Digestive Disorders

For most people, digestion is a natural process that we take for granted. However, there are millions of Americans who are not as fortunate. When the digestive process goes awry, it can result in any number of digestive disorders, all of which can interfere with every aspect of their lives. While the list of digestive disorders is vast and varied, some of the more common disorders include colic, acid reflux, constipation, irritable bowel syndrome and Crohn’s disease. A common component of many of these can be described as a nervous system that is “out of sync.” Every section of the GI tract is prone to its own unique disorder - some are merely annoying, such as heartburn, while others can be painful or even debilitating with cramping, bloating, diarrhea, constipation, or bleeding. If the condition persists, it can undermine a person's overall health, and, in some cases, threaten their lives.
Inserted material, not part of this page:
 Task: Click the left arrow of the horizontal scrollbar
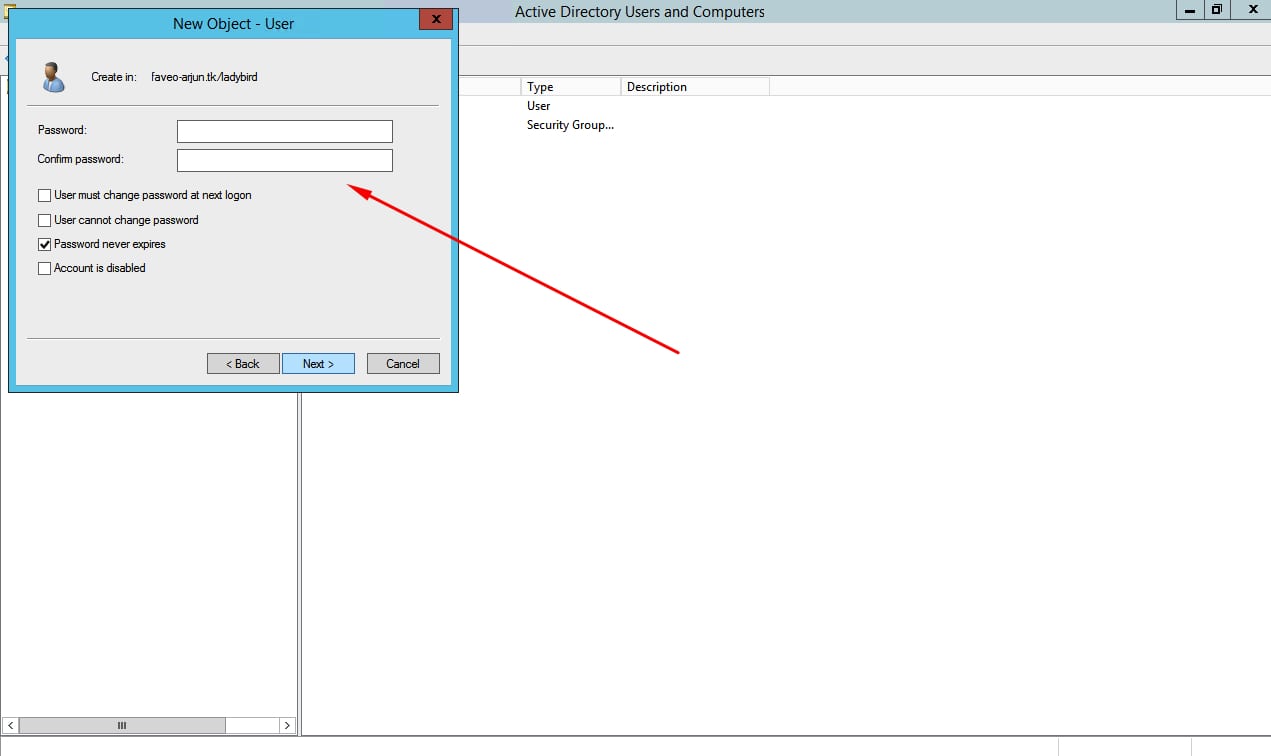(10, 725)
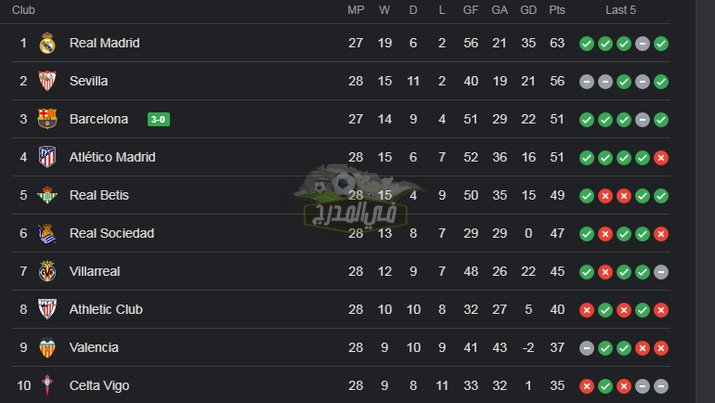Click Villarreal's grey draw icon in Last 5

(661, 272)

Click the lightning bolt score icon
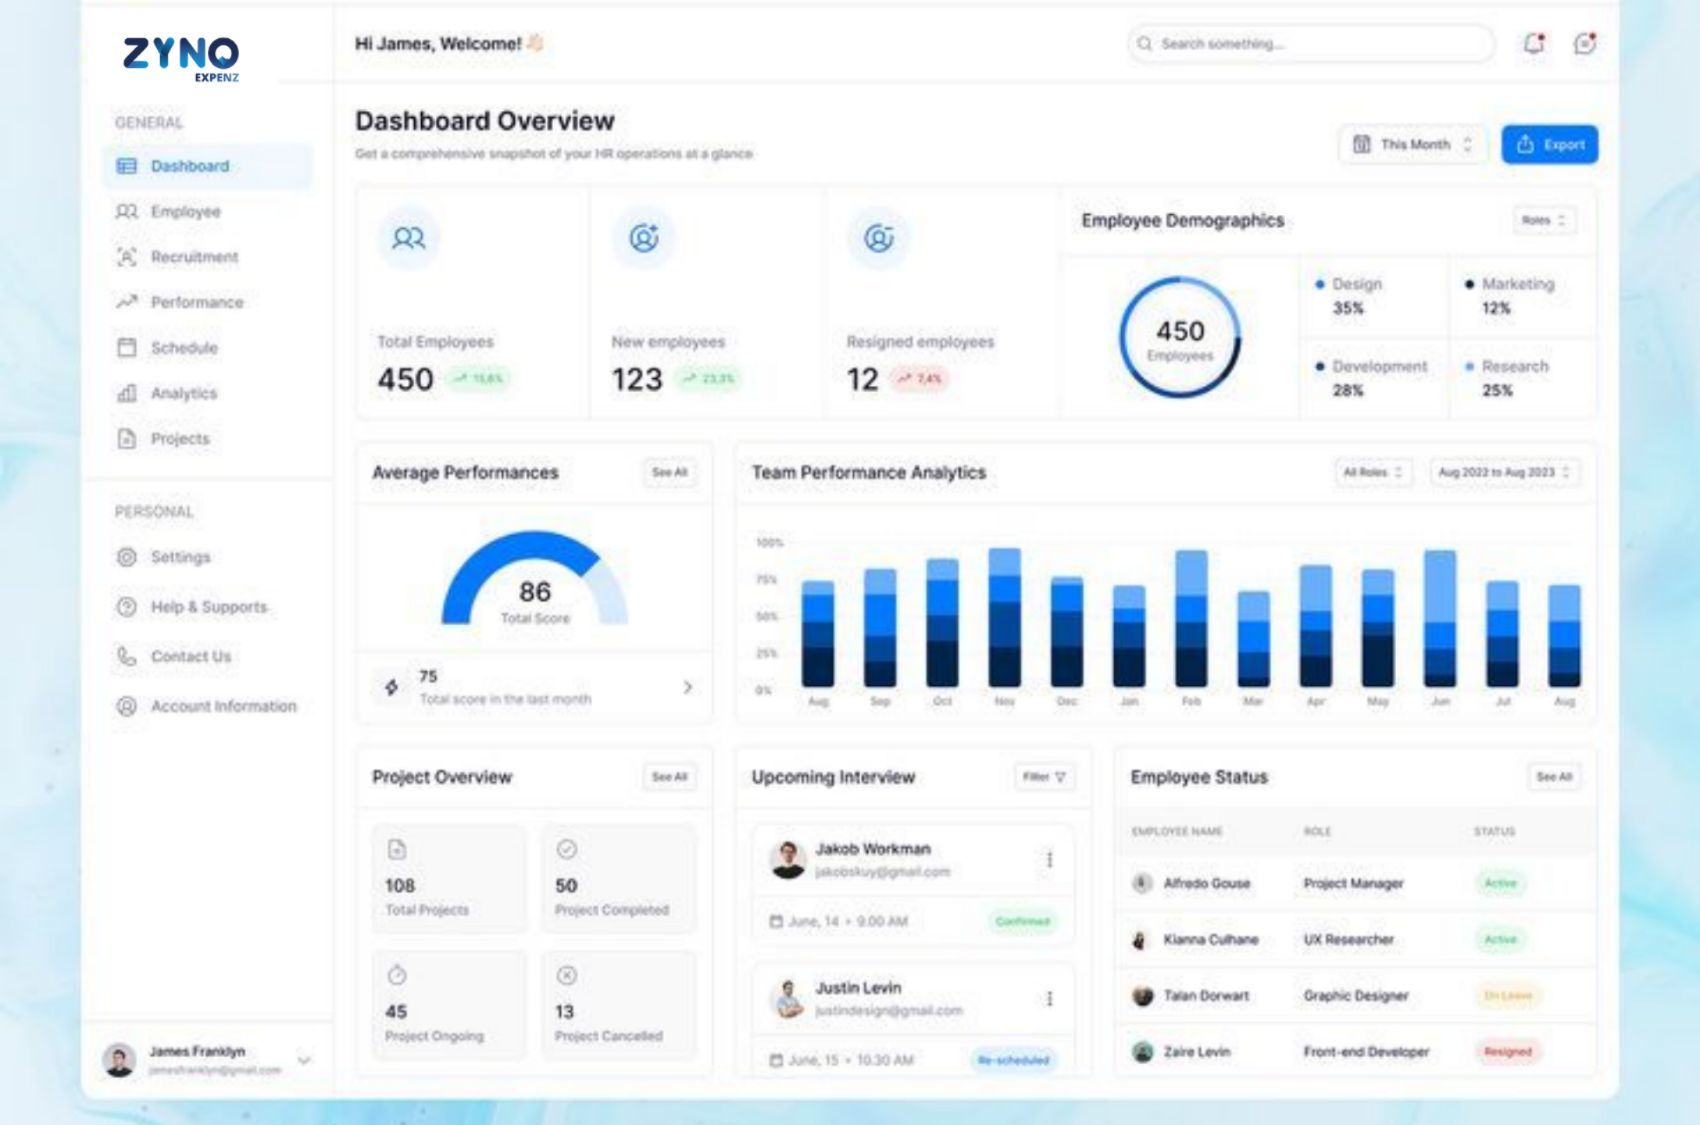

Medical Treatments Many sufferers attempt to treat their symptoms with over-the-counter (OTC) drugs. If this fails, they are typically given prescription drugs or steroids. As a last resort, surgery may be recommended to repair or remove a section of the digestive tract. However, the Physician’s Desk Reference reveals that the drugs used to treat digestive disorders can have potentially dangerous side effects. Some may cause further digestive distress.

Digestive Disorders & The Brain Stem

Research and clinical evidence continues to suggest that a malfunctioning nervous system may be a key factor in the development of many digestive disorders. Much of the control of the digestive system is under the direct control of the brain stem via the vagus nerve. The brain stem is the command center for many vital functions, including digestion. It works very much like a telephone cable with thousands of individual wires or nerve fibers, sending signals back and forth between the brain and brain stem to every cell, organ and system within your body. Misalignments in the upper cervical spine (neck) can interfere with the function of the brain stem, which can be a critical factor in many health problems, including digestive disorders. These misalignments may be caused by a number of things, including bumps, falls, sports injuries, car accidents, birth trauma and emotional stress. Health problems may appear immediately after the injury or several years later.